THE SWAN THEATRE.

[CHAPTER II.]

THE DECLINE AND FALL OF THE PLAYERS.

It was in the eventful year 1587,[12] while Roman Catholics were deploring the death of Mary Stuart; while Englishmen were exulting at the destruction dealt by Drake to a hundred Spanish ships in the port of Cadiz; while the Puritan party was at angry issue with Elizabeth; while John Fox was lying dead; and while Walsingham was actively impeding the ways and means of Armada Philip, by getting his bills protested at Genoa,—that the little man, Gosson, in the parish of St. Botolph, of which he was the incumbent, first nibbed his pen,[13] and made it fly furiously over paper, in wordy war against the stage and stage-players.

When the Britons ate acorns and drank water, he says, they were giants and heroes; but since plays came in they had dwindled into a puny race, incapable of noble and patriotic achievements! And yet next year, some pretty fellows of that race were sweeping the Invincible Armada from the surface of our seas!

When London was talking admiringly of the coronation of Charles I., and Parliament was barely according him one pound in twelve of the money-aids of which he was in need, there was another pamphleteer sending up his testimony from Cheapside to Westminster, against the alleged abomination of plays and players. This writer entitles his work A short Treatise against Stage Plays, and he makes it as sharp as it is short. Plays were invented by heathens; they must necessarily be prejudicial to Christians!—that is the style of his assertion and argument. They were invented in order to appease false gods; consequently, the playing of them must excite to wrath a true Deity! They are no recreation, because people come away from them wearied. The argument, in tragedy, he informs us, is murder; in comedy, it is social vice. This he designates as bad instruction; and remembering Field's query to Sutton, he would very much like to know in what page of Holy Writ authority is given for the vocation of an actor. He might as well have asked for the suppression of tailors, on the ground of their never being once named in either the Old Testament or the New!

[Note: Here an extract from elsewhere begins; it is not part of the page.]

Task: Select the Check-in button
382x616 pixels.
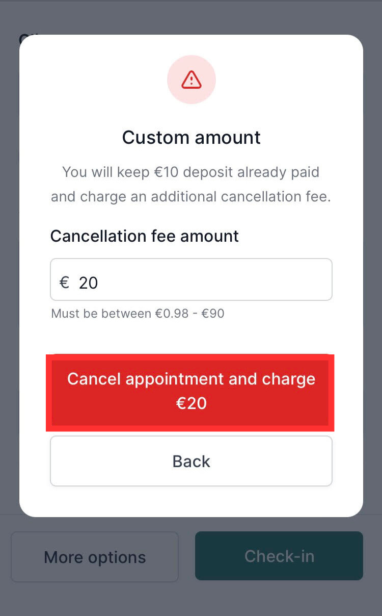Action: (x=279, y=556)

But this author finds condemnation there of "stage effects," rehearsed or unrehearsed. You deal with the judgments of God in tragedy, and laugh over the sins of men in comedy; and thereupon he reminds you, not very appositely, that Ham was accursed for deriding his father! Players change their apparel and put on women's attire,—as if they had never read a chapter in Deuteronomy in their lives! If coming on the stage under false representation of their natural names and persons be not an offence against the Epistle to Timothy, he would thank you to inform him what it is! As to looking on these pleasant evils and not falling into sin,—you have heard of Job and King David, and you are worse than a heathen if you do not remember what they looked upon with innocent intent, or if you have forgotten what came of the looking.

He reminds parents, that while they are at the play, there are wooers who are carrying off the hearts of their daughters at home; perhaps, the very daughters themselves from home. This seems to me to be less an argument against resorting to the theatre than in favour of your taking places for your "young ladies," as well as for yourselves. The writer looks too wide abroad to see what lies at his feet. He is in Asia, citing the Council of Laodicea against the theatre. He is in Africa, vociferating, as the Council of Carthage did, against audiences. He is in Europe, at Arles, where the Fathers decided that no actor should be admitted to the sacrament. Finally, he unites all these Councils together at Constantinople, and in a three-piled judgment sends stage, actors, and audiences to Gehenna.